Appeal from Circuit Court, Jefferson County; Horace C. Wilkinson, Judge.
Nesbit Sadler, of Birmingham, for appellant.
Defendant was entitled to the affirmative charge. 204 Ala. 190, 85 So. 485; 76 So. 901; 188 Ala. 337, 66 So. 85; 164 Ala. 125, 51 So. 397, 137 Am. St. Rep. 31; 202 Ala. 3, 79 So. 301; 200 Ala. 555, 76 So. 913.
F. D. McArthur, of Birmingham, for appellee.
No brief came to the Reporter.
The suit, by the father for injuries to a minor son, was based on the common-law liability of the master to the employé, stated in count 1 and count 4 as amended. The general affirmative charges requested as to each count were refused.
The suit by the injured employé against this defendant growing out of the same alleged breach of duty and injury is reported as Woodward Iron Co. v. Nunn, 204 Ala. 190. 85 So. 485, in which it is declared that —
"The mine was not inherently dangerous when the plaintiff was placed therein by the master, and that the danger subsequently arose as the result of negligence as to delegable duties, and that the defendant was therefore entitled to the general charge as to count 1."
The master's duty was and is to provide and maintain a reasonably safe place for its employé to work; (a) the duty to provide such a safe place being nondelegable. (b) The duty to maintain the place when so provided in a reasonably safe condition may be delegated by the master to its employé.

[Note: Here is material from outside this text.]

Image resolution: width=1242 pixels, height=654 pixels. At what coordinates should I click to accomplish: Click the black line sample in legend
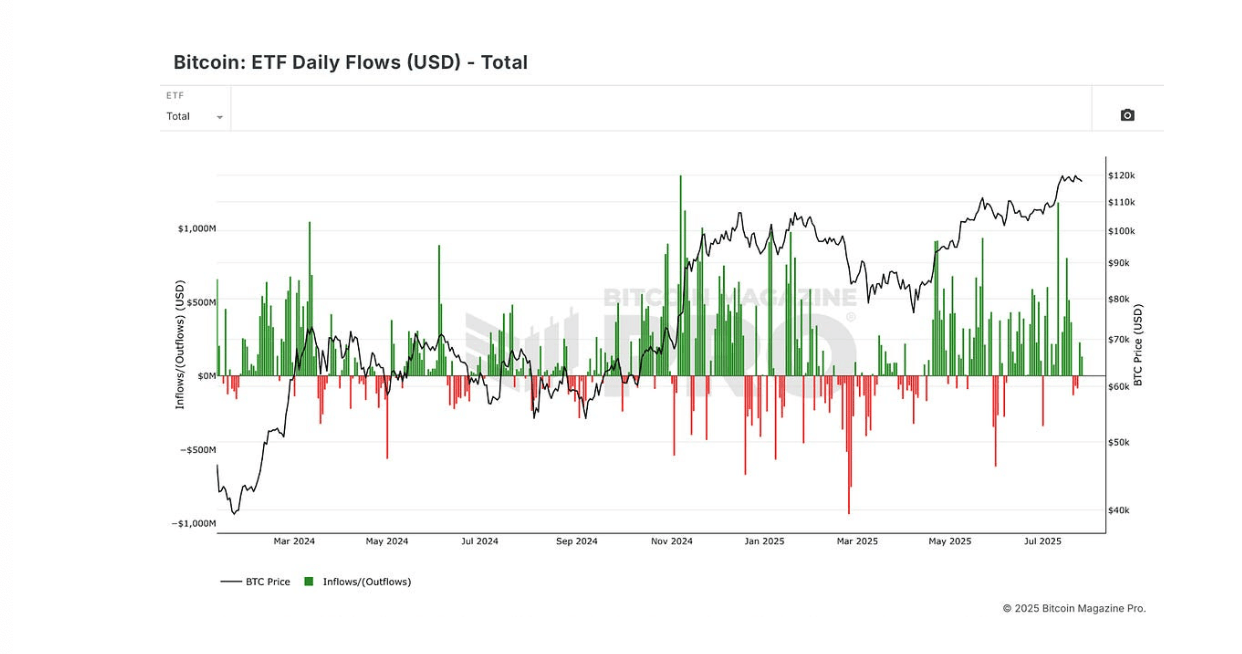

South Brilliant Coal Co. v. McCollum, 200 Ala. 543, 544, 76 So. 901; Seagle v. Stith Coal Co., 202 Ala. 3, 79 So. 301; Woodward Iron Co. v. Maxey, 200 Ala. 555, 76 So. 913; Langhorne v. Simington, 188 Ala. 337, 344, 66 So. 85.
The observation made on appeal of Woodward Iron Co. v. Nunn, supra, is sufficient to indicate that the affirmative charge should have been given as to counts 1 and 4, as requested by defendant in writing on the trial in this case.
Reversed and remanded.
ANDERSON, C. J., and McCLELLAN and SOMERVILLE, JJ., concur.